### Given exercise
Resume the patent description of the toroidal type continuously variable transmission right after its last sentence and carry it forward.

1. Field of the Invention
The present invention relates to an improvement in a toroidal type continuously variable transmission used as a transmission for a motor vehicle, for example, in order to realize a structure which can transmit great power and has sufficient endurance by adequetely supplying oil to a power transmitting portion needed.
2. Related Background Art
Application of a toroidal type continuously variable transmission as schematically shown in FIGS. 8 and 9 to a transmission of a motor vehicle has been investigated. For example, as disclosed in Japanese Utility Model Application Laid-Open No. 62-71465, in the toroidal type continuously variable transmission, an input side disc 2 is coaxially supported with an input shaft 1, and an output side disc 4 is secured to an end of an output shaft 3 coaxially disposed with the input shaft 1. Within a casing containing the toroidal type continuously variable transmission, trunnions 6, which rock around pivot shafts 5 located at positions twisted with respect to the input shaft 1 and the output shaft 3, are disposed between the input side disc 2 and the output side disc 4 in an axial direction.
That is to say, the trunnions 6 are provided at their outer surfaces with the pivot shafts 5, which are coaxial with each other. Further, proximal ends of displacement shafts 7 are supported on intermediate portions of the trunnions 6 so that inclination angles of the displacement shafts 7 can be adjusted by rocking the trunnions 6 around the pivot shafts 5. Power rollers 8 are rotatably supported around the displacement shafts 7 supported by the trunnions 6. The power rollers 8 are pinched between opposed inner surfaces 2a and 4a of the input and output side discs 2 and 4. Each of the inner surfaces 2a, 4a has, in section, a concave surface obtained by rotating an arc around the pivot shaft 5. Peripheral surfaces 8a of the power rollers 8 having spherical convex surfaces are contacted with the inner surfaces 2a, 4a.

### Provided material

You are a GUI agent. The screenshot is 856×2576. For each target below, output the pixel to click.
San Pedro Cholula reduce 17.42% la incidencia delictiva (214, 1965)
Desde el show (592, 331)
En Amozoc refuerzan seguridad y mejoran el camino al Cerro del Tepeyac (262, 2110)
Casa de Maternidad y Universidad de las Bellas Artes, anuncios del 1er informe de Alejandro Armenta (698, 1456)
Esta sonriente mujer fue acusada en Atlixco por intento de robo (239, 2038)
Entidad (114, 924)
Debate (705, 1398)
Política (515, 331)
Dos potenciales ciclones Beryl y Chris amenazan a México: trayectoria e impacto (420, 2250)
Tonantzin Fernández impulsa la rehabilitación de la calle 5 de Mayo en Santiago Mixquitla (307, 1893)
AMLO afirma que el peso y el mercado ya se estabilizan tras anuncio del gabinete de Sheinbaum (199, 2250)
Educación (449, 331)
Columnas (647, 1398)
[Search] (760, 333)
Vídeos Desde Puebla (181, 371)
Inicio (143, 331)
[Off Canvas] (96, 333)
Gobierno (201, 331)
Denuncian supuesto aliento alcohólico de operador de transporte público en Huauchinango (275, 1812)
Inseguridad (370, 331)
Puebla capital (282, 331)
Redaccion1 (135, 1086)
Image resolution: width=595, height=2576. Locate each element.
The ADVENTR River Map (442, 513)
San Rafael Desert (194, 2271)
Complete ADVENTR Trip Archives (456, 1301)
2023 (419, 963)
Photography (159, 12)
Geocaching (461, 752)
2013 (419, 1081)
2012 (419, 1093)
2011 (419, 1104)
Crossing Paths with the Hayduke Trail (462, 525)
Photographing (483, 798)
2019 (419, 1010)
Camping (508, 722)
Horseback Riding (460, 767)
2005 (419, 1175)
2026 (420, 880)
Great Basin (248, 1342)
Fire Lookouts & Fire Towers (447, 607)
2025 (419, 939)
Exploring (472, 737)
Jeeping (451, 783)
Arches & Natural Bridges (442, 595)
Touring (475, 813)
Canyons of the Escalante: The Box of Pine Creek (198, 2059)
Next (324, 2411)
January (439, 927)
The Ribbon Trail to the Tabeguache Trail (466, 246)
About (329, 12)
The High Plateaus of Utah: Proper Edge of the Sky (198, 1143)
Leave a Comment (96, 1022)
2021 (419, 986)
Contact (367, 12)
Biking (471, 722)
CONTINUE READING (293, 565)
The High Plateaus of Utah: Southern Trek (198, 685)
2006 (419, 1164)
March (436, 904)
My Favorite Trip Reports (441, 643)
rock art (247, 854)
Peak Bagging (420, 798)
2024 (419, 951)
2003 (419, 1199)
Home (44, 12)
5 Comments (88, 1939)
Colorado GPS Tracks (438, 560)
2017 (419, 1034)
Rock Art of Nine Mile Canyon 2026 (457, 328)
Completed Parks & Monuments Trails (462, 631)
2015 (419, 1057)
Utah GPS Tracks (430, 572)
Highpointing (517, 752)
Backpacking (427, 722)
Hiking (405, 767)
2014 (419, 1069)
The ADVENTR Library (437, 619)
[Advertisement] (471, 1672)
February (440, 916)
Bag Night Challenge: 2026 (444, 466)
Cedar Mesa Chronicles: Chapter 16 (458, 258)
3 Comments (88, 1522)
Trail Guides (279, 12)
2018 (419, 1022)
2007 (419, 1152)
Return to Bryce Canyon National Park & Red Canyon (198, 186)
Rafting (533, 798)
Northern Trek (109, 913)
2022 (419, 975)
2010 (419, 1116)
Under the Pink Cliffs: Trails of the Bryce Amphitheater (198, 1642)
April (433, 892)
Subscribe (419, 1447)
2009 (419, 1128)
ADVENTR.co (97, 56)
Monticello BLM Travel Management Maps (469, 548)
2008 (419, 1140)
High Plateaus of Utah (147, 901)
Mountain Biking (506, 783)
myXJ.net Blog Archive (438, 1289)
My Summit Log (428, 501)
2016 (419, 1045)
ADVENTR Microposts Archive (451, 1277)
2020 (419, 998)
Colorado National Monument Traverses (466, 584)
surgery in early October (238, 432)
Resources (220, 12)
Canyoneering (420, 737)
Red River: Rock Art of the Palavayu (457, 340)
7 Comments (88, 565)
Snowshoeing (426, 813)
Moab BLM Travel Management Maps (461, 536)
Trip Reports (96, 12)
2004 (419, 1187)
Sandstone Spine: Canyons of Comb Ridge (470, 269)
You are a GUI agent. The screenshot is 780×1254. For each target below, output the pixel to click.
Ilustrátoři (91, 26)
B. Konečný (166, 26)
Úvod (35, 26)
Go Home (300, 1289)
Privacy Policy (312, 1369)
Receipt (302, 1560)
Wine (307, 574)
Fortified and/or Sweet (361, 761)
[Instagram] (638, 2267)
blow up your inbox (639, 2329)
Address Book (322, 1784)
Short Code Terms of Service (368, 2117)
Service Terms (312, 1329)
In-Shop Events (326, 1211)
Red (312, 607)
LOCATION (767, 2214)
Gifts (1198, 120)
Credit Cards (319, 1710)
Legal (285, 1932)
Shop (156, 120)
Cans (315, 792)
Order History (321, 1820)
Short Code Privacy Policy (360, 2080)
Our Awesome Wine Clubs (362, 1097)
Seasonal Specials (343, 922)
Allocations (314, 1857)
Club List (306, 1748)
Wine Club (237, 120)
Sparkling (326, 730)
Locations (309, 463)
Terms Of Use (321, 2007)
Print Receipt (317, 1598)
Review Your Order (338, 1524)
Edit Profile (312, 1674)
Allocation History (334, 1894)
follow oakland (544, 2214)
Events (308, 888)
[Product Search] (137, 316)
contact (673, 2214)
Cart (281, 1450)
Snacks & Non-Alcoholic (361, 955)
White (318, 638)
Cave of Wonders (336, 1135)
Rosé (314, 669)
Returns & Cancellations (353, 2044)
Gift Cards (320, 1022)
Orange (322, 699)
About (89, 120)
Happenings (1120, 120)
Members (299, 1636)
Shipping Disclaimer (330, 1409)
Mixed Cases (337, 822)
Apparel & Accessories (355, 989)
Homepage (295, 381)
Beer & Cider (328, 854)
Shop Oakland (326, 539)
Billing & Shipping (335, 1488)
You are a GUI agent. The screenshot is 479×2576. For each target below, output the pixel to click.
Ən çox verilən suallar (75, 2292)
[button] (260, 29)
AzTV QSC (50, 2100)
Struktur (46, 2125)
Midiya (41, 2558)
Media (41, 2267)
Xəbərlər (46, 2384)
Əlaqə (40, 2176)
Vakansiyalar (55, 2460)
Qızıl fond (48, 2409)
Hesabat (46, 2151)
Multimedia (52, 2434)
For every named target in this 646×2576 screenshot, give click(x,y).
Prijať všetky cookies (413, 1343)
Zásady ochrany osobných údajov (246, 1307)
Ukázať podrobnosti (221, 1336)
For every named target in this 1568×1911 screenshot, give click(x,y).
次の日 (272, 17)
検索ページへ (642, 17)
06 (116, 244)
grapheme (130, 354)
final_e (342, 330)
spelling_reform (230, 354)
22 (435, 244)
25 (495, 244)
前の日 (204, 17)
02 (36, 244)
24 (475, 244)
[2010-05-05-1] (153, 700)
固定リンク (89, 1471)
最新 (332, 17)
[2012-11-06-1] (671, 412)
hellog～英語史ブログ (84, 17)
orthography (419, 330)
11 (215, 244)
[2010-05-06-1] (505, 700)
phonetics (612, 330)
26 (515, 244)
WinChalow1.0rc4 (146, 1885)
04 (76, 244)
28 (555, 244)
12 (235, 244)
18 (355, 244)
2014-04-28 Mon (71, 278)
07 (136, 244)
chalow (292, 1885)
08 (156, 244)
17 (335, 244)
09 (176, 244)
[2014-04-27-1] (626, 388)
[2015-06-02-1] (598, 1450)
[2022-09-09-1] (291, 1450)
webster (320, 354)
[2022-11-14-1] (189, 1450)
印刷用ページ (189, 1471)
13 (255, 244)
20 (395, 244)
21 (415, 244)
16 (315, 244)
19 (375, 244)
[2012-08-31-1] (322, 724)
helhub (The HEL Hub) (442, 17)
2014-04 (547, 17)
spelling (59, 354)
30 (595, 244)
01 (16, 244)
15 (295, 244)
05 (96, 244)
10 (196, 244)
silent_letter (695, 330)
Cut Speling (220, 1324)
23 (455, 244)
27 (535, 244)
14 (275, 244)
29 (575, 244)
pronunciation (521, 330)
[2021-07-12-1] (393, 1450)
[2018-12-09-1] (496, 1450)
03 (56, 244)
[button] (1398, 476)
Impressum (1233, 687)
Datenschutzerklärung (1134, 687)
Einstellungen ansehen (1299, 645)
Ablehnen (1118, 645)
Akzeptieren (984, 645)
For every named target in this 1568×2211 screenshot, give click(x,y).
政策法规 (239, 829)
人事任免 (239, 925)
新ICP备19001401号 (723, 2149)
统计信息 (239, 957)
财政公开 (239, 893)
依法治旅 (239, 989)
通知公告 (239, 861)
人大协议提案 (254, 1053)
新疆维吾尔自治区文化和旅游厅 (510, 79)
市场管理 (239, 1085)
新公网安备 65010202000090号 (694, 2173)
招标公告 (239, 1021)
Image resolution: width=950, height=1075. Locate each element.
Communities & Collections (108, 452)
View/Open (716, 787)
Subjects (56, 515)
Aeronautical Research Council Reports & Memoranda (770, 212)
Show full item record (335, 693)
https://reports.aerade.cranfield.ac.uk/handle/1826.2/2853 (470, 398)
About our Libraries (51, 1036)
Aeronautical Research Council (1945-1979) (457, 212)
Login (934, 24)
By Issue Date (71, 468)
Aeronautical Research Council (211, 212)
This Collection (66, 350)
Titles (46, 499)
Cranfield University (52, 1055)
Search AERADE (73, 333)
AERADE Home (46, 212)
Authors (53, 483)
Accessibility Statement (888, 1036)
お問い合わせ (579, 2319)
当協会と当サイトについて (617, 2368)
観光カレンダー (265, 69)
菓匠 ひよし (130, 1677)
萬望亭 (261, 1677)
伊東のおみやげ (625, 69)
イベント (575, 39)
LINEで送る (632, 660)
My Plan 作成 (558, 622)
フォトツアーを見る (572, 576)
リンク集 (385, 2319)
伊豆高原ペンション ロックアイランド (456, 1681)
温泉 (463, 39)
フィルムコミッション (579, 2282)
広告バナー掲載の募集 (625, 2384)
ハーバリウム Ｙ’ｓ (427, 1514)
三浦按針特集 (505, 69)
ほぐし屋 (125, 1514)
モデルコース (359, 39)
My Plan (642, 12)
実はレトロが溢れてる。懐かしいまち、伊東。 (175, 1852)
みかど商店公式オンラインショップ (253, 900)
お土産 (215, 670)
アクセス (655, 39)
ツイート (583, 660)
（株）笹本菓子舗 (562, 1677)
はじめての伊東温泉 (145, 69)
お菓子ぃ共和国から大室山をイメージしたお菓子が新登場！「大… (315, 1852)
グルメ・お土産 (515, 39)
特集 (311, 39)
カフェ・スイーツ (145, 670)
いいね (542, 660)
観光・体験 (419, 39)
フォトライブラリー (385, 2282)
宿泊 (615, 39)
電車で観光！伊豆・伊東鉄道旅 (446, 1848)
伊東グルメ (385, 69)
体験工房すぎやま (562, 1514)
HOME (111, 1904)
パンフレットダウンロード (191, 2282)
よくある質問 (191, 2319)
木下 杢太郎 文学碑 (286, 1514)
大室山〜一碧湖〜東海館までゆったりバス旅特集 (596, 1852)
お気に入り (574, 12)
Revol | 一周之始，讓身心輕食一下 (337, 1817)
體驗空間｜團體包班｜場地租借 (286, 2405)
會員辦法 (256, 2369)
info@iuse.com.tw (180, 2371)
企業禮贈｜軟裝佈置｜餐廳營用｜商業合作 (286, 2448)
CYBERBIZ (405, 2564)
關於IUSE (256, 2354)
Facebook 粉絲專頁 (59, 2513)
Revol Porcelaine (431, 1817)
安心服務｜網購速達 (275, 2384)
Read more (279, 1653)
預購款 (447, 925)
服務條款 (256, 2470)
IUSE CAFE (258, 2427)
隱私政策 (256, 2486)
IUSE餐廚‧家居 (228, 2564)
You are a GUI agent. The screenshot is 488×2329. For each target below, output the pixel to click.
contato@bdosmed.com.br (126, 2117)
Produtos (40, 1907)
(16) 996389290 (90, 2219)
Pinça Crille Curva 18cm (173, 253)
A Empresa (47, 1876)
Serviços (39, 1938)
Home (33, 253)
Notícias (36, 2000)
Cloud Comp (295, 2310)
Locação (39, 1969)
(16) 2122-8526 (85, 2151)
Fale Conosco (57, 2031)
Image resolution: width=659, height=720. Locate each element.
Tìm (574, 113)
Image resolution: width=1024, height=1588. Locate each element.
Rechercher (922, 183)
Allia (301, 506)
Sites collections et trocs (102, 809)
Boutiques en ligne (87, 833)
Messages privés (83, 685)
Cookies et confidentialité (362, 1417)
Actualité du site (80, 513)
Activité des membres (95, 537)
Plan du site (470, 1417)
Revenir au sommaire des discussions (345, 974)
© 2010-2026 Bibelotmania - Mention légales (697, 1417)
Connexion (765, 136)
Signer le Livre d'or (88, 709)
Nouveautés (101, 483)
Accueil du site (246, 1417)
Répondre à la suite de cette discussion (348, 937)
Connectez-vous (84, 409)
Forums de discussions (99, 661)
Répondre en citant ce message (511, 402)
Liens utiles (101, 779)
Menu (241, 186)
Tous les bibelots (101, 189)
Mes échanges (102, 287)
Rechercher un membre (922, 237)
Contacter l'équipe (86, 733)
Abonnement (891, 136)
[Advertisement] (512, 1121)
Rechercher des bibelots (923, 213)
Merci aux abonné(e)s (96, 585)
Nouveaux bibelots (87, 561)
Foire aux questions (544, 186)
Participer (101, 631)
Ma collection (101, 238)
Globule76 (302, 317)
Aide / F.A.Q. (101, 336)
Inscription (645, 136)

### Final result
An urging device 9 of loading cam type is disposed between the input shaft 1 and the input side disc 2 so that the input side disc 2 can be elastically biased toward the output side disc 4 by the urging device 9. The urging device 9 comprises a cam plate 10 rotated together with the input shaft 1, and a plurality (for example, four) of rollers 12 rotatably held by a holder 11. A cam surface 13 made concave and convex alternately in a circumferential direction is formed on one side surface (right side surface in FIGS. 8 and 9) of the cam plate 10, and a cam surface 14 having a similar configuration is formed on an outer surface (left side surface in FIGS. 8 and 9) of the input side disc 2. The plurality of rollers 12 are supported for rotation around axes oriented radially with respect to the centerline of the input shaft 1.
In use of the toroidal type continuously variable transmission having the above-mentioned construction, when the cam plate 10 is rotated as the input shaft 1 is rotated, the cam surface 13 urges the plurality of rollers 12 against the cam surface 14 formed on the outer surface of the input side disc 2. As a result, the input side disc 2 is urged against the plurality of power rollers 8 and, at the same time, the input side disc 2 is rotated due to the urging between the cam surfaces 13, 14 and the plurality of rollers 12. The rotation of the input side disc 2 is transmitted to the output side disc 4 through the plurality of power rollers 8, thereby rotating the output shaft 3 secured to the output side disc 4.
In a case where a rotational speed ratio (transmission ratio) between the input shaft 1 and the output shaft 3 is changed, when deceleration (speed reduction) is effected between the input shaft 1 and the output shaft 3, the trunnions 6 are rocked in predetermined directions around the pivot shafts 5. And, the displacement shafts 7 are inclined so that, as shown in FIG. 8, the peripheral surfaces 8a of the power rollers 8 abut against a portion near the center of the inner surface 2a of the input side disc 2 and a portion near the peripheral of the inner surface 4a of the output side disc 4, respectively. On the other hand, when acceleration (speed increase) is effected, the trunnions 6 are rocked in opposite directions around the pivot shafts 5. And, the displacement shafts 7 are inclined so that, as shown in FIG. 9, the peripheral surfaces 8a of the power rollers 8 abut against a portion near the peripheral of the inner surface 2a of the input side disc 2 and a portion near the center of the inner surface 4a of the output side disc 4, respectively. When the inclination angles of the displacement shafts 7 are selected to an intermediate value between FIG. 8 and FIG. 9, an intermediate transmission ratio can be obtained between the input shaft 1 and the output shaft 3.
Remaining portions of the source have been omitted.